Le jugement querellé sera donc confirmé sur ces points.
— Sur l’application des dispositions de l’article 700 du code de procédure civile au titre de l’instance d’appel:
L’équité commande de ne pas faire application des dispositions de l’article 700 du code de procédure civile s’agissant des frais irrépétibles au titre de l’instance d’appel.
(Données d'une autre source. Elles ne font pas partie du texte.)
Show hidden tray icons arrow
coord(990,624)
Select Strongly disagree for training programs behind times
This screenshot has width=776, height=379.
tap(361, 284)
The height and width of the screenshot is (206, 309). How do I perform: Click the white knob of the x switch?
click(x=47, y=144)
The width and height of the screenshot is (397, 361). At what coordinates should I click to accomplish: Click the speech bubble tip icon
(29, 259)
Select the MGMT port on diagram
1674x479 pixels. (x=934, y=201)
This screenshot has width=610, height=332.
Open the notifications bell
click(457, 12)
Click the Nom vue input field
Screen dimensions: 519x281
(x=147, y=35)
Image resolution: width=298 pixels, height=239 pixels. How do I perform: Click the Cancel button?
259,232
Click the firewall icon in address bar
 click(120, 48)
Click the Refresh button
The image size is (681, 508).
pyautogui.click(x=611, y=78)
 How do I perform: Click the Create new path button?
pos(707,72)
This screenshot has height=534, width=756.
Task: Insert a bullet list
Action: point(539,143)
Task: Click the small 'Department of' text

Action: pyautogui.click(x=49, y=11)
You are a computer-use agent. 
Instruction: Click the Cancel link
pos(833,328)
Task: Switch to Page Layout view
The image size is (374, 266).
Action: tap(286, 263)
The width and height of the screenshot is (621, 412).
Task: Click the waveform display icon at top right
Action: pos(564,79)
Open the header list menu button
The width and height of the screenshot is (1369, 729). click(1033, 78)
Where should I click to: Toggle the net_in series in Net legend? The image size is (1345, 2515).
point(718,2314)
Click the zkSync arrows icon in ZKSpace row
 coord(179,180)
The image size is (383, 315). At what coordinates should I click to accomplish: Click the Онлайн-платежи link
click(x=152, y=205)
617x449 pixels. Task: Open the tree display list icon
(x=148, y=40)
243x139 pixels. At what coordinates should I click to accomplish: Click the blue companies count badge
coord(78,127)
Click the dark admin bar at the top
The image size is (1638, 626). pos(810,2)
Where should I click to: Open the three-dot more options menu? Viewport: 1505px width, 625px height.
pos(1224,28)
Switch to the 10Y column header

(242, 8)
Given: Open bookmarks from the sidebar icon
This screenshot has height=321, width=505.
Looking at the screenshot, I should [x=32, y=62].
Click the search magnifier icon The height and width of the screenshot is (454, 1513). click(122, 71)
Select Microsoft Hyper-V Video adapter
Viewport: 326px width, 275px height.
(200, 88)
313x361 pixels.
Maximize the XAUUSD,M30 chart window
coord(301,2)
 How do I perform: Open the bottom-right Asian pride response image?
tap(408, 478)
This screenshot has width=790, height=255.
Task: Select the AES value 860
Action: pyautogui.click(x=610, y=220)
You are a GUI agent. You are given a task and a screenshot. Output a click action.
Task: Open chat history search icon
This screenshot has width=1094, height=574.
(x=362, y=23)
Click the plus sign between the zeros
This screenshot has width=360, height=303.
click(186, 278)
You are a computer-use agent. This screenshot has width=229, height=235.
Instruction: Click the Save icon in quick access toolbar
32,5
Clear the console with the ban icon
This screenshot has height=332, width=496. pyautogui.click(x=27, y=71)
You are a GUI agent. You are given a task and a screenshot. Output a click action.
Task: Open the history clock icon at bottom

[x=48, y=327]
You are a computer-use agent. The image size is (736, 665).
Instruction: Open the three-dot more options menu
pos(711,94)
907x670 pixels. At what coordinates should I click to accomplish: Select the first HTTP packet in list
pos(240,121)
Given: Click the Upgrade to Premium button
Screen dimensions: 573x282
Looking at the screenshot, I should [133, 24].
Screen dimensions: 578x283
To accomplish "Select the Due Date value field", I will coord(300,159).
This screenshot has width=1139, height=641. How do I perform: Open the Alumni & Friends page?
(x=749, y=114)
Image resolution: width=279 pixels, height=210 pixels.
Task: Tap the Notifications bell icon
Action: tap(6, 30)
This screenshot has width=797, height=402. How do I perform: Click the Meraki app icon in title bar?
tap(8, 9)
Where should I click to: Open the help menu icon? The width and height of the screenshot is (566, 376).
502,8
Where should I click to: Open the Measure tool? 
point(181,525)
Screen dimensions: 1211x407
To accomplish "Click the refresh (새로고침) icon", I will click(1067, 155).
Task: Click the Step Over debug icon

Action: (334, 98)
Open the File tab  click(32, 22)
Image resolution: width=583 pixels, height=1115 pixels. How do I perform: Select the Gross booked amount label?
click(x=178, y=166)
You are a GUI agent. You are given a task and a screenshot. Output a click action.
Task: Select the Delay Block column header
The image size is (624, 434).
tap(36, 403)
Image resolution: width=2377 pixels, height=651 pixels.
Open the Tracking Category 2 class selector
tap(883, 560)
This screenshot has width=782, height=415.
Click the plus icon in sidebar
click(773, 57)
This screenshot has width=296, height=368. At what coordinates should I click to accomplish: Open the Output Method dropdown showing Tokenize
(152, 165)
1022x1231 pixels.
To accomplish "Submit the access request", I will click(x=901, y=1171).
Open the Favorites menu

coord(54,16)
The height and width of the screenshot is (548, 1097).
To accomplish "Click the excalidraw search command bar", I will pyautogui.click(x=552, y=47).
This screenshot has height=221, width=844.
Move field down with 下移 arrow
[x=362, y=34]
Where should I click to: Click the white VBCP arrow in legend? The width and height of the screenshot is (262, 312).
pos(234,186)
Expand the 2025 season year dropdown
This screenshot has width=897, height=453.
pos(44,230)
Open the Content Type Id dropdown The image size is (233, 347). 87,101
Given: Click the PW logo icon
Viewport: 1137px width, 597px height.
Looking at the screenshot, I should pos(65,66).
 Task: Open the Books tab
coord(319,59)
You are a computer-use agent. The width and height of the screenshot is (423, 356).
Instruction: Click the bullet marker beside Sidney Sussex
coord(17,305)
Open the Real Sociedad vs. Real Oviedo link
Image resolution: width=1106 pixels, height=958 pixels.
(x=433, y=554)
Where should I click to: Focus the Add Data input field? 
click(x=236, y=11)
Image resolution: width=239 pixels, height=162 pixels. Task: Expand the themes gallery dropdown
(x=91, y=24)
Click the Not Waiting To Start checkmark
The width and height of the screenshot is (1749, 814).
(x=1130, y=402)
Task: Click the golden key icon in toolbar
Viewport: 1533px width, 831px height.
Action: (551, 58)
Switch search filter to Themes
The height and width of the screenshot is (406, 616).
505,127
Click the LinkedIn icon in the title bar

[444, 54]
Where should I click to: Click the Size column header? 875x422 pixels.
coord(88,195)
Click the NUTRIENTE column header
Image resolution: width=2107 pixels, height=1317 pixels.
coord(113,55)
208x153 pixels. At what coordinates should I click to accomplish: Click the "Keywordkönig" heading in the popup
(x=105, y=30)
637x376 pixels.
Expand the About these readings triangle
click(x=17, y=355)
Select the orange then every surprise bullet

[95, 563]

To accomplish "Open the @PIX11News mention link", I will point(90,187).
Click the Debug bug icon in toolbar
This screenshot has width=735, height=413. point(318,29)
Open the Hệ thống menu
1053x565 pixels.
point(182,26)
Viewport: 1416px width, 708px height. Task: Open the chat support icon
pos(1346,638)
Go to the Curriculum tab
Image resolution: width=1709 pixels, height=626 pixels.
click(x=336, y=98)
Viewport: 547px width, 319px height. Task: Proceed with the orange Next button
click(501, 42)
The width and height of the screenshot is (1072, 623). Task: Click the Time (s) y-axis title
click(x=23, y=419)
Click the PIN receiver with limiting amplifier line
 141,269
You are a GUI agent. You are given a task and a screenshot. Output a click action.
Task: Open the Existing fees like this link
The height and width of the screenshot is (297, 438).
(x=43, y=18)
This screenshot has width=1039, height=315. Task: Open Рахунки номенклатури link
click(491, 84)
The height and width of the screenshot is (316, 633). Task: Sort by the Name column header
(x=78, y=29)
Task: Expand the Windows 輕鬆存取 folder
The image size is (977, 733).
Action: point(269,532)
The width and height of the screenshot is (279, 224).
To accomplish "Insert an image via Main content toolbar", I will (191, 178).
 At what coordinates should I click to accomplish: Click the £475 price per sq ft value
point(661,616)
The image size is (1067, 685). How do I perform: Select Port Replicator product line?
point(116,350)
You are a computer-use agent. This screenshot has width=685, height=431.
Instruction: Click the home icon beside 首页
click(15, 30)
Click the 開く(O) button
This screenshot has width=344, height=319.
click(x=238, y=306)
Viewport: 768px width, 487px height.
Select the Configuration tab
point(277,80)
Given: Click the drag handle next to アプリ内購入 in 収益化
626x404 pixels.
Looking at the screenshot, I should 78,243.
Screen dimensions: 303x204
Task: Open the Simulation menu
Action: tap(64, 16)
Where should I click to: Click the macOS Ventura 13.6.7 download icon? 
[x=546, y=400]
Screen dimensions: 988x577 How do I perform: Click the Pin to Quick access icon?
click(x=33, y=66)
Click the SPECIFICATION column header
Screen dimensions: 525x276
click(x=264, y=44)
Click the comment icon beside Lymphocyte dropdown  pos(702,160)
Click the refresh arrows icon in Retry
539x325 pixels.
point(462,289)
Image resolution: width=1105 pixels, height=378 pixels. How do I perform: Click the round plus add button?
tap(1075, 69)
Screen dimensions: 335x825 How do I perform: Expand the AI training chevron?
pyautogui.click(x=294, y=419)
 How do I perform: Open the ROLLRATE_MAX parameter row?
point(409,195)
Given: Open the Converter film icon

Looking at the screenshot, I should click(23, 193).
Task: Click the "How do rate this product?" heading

Il y a lieu dès lors de débouter la SA CREATIS de ce chef de demande.
— Sur les dépens d’appel:
Chacune des parties succombant partiellement devant la cour, il y a lieu de laisser à chacune de celles-ci la charge de ses propres dépens d’appel.
PAR CES MOTIFS,
Statuant par arrêt rendu par défaut, en dernier ressort, et par mise à disposition au greffe,
Vu l’appel partiel de la SA CREATIS,
— Confirme le jugement querellé en ce qu’il a:
' prononcé la déchéance du droit aux intérêts conventionnels au titre du contrat de regroupement de crédits n°28948000180159 conclu le 7 décembre 2015 entre la société CREATIS d’une part, et M. [E] [J] et à Mme [M] [J] d’autre part,
' condamné solidairement M. [E] [J] et à Mme [M] [J] à payer à la société CREATIS la somme de 36.419,53 euros pour solde contrat de regroupement de crédits conclu le 7 décembre 2015,
' dit que cette somme portera intérêts au taux légal à compter de la présente décision,
' écarté la majoration du taux de l’intérêt légal prévue à l’article L 313-3 du code monétaire et financier,
' dit que les règlements s’imputeront en priorité sur le capital,
' débouté les parties de leurs autres demandes,
Y ajoutant,
— Déboute la SA CREATIS de sa demande sur le fondement de l’article 700 du code de procédure civile au titre de l’instance d’appel,
— Laisse à chacune des parties la charge de ses propres dépens d’appel.